DATA LISTING:
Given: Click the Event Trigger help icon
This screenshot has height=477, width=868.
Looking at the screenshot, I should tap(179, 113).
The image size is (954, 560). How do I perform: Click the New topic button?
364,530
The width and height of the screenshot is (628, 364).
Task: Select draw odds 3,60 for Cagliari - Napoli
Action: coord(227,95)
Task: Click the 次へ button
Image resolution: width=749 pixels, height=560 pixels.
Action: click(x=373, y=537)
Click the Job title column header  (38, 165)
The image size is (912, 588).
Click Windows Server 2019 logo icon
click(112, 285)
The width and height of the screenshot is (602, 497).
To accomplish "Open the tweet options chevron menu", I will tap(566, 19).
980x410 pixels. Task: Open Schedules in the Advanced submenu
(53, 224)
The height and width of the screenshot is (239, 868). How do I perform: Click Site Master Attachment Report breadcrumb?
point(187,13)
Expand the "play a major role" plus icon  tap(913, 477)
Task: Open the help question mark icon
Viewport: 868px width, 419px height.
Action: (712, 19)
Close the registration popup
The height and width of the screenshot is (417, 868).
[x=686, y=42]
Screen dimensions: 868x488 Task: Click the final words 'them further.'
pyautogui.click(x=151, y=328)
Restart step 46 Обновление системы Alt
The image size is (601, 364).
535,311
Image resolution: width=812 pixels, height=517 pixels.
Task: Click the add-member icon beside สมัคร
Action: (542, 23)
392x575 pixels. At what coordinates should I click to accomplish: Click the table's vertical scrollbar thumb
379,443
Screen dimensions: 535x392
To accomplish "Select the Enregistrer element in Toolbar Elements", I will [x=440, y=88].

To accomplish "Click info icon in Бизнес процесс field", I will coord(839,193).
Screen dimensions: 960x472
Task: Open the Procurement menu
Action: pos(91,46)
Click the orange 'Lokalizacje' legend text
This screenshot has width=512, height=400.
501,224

PROBLEM TO WORK ON:
Write out the data a second time, exactly the same.

RESPONSE BELOW:
Given: Click the Event Trigger help icon
This screenshot has height=477, width=868.
Looking at the screenshot, I should tap(179, 113).
The image size is (954, 560). How do I perform: Click the New topic button?
364,530
The width and height of the screenshot is (628, 364).
Task: Select draw odds 3,60 for Cagliari - Napoli
Action: coord(227,95)
Task: Click the 次へ button
Image resolution: width=749 pixels, height=560 pixels.
Action: click(x=373, y=537)
Click the Job title column header  (38, 165)
The image size is (912, 588).
Click Windows Server 2019 logo icon
click(112, 285)
The width and height of the screenshot is (602, 497).
To accomplish "Open the tweet options chevron menu", I will tap(566, 19).
980x410 pixels. Task: Open Schedules in the Advanced submenu
(53, 224)
The height and width of the screenshot is (239, 868). How do I perform: Click Site Master Attachment Report breadcrumb?
point(187,13)
Expand the "play a major role" plus icon  tap(913, 477)
Task: Open the help question mark icon
Viewport: 868px width, 419px height.
Action: (712, 19)
Close the registration popup
The height and width of the screenshot is (417, 868).
[x=686, y=42]
Screen dimensions: 868x488 Task: Click the final words 'them further.'
pyautogui.click(x=151, y=328)
Restart step 46 Обновление системы Alt
The image size is (601, 364).
535,311
Image resolution: width=812 pixels, height=517 pixels.
Task: Click the add-member icon beside สมัคร
Action: (542, 23)
392x575 pixels. At what coordinates should I click to accomplish: Click the table's vertical scrollbar thumb
379,443
Screen dimensions: 535x392
To accomplish "Select the Enregistrer element in Toolbar Elements", I will [x=440, y=88].

To accomplish "Click info icon in Бизнес процесс field", I will coord(839,193).
Screen dimensions: 960x472
Task: Open the Procurement menu
Action: pos(91,46)
Click the orange 'Lokalizacje' legend text
This screenshot has width=512, height=400.
501,224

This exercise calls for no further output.